Когда человек во что то верит, то он отказывается от персональной ответственности. Набор заученных действий — гарантия неминуемого спасения — выступает в форме выгодной сделки. Однако инициатива сделки всегда исходит от более сильного (Власть/Религия), в то время как слабая сторона не имеет права навязывать свои интересы.
Бродский, как и Оден, отмечает важность ритуальных действий. В Империи важна не суть, а форма. Имперский язык насыщен формулами, употребление которых ведет к успеху. Разделение формы и смысла позволяет сделать общественное сознание управляемым и уходить от ответственности. Связь с Римской империей здесь очевидна в возвращении к варварскому уровню культуры: "известный местный кифаред, кипя/негодованьем смело выступает/с призывом Императора убрать/С медных денег" [23, 2, 397]. Достигается победа власти над индивидуальным творческим началом. Такое искусство рискует потерять индивидуальную ценность, но оно зачастую понятно толпе. Сцена гладиаторского боя в "Post Aetatem Nostram" — величие империи в прекрасно построенном стадионе, а унижение в том, что на нем происходит. "Законы драмы переходят в спорт" [23, 2, 400].

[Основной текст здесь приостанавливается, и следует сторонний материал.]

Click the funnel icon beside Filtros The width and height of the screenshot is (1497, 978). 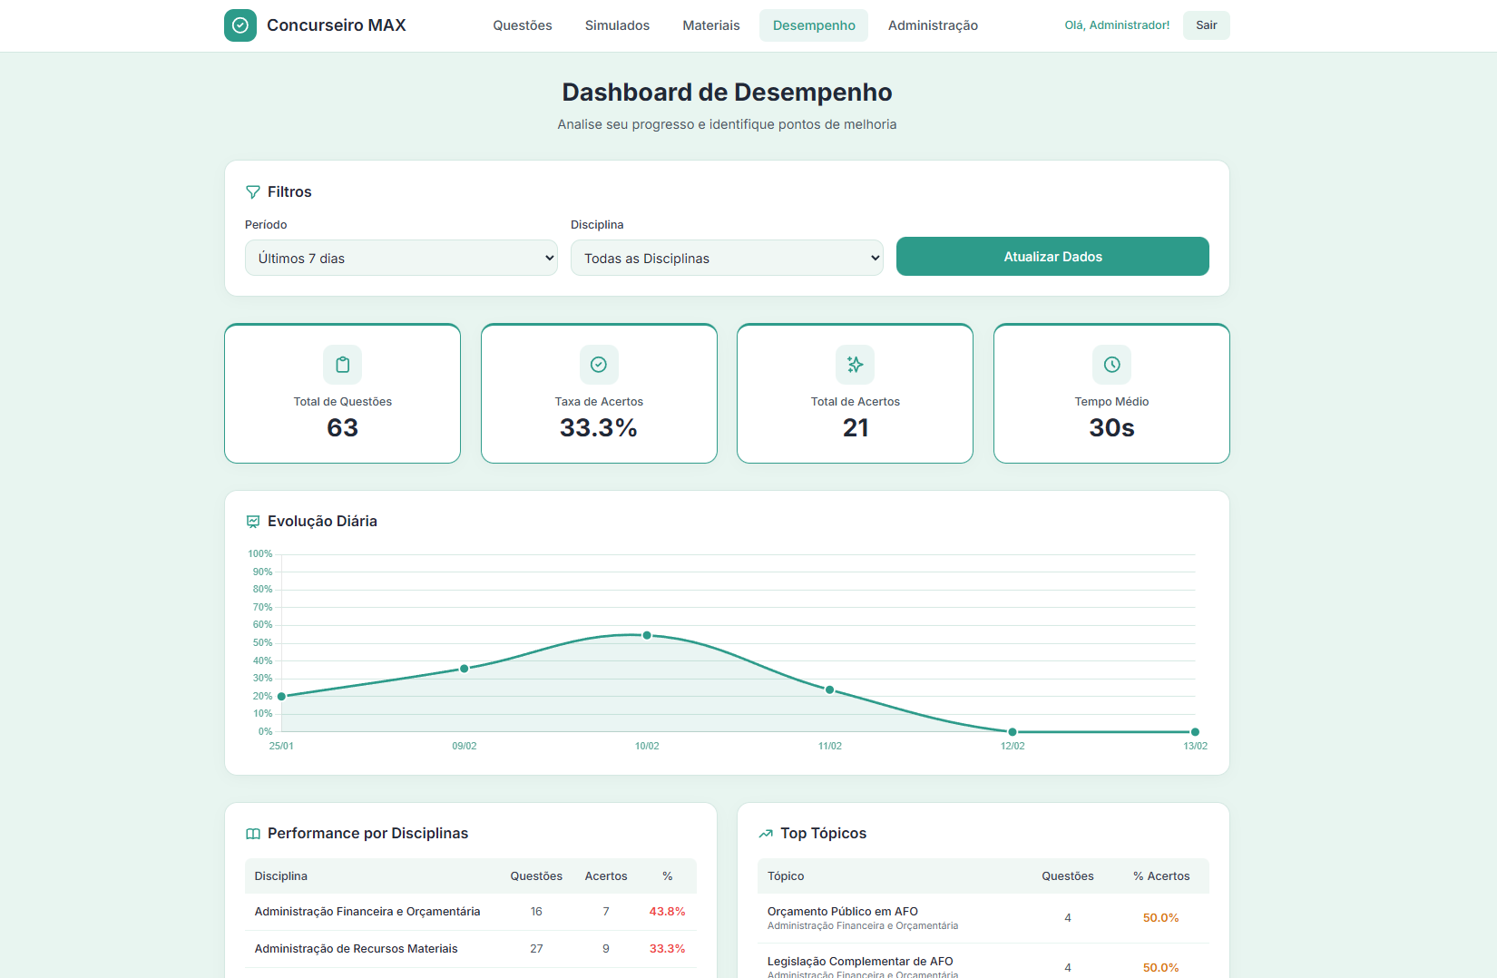click(253, 192)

Толпу и власть связывают отношения, напоминающие отношения матери и грудного ребенка. Понимание Любви очень важно при исследовании взаимоотношений власти и народа.
Образ тоталитарного государства в стихах Одена и Бродского является "конструкцией" поэтической реальности, соотносимой с религиозными постулатами. Обезличенные всевозможными стереотипами, люди переживают метаморфозу, превращаясь в живые автоматы. Это отчуждение дает им возможность осознания смысла жизни. С другой же стороны, они становятся связующим звеном между богами двух категорий: Богом — создателем Мира и Богом-Государством.
Поэзия Одена оставила глубокий след в мировой литературе. Поиск оправдания мира, который выражается у Одена через скепсис и иронию, нашел свое продолжение у ряда молодых последователей поэта. Представителей поэтической школы Одена объединяет стремление разоблачить то, что им кажется несправедливым или неправильным. При этом они пользуются довольно сложной метафорикой, порой доводящей содержание текстов до полной размытости. Впрямую откликаясь на важные исторические события времени, поэты этой школы, тем не менее, не забывают о настоящем моменте. Сопоставляя прошлое и будущее, сравнивая тот или иной эпизод прошлого с современностью, они стремятся прогнозировать запрограммированность бытия.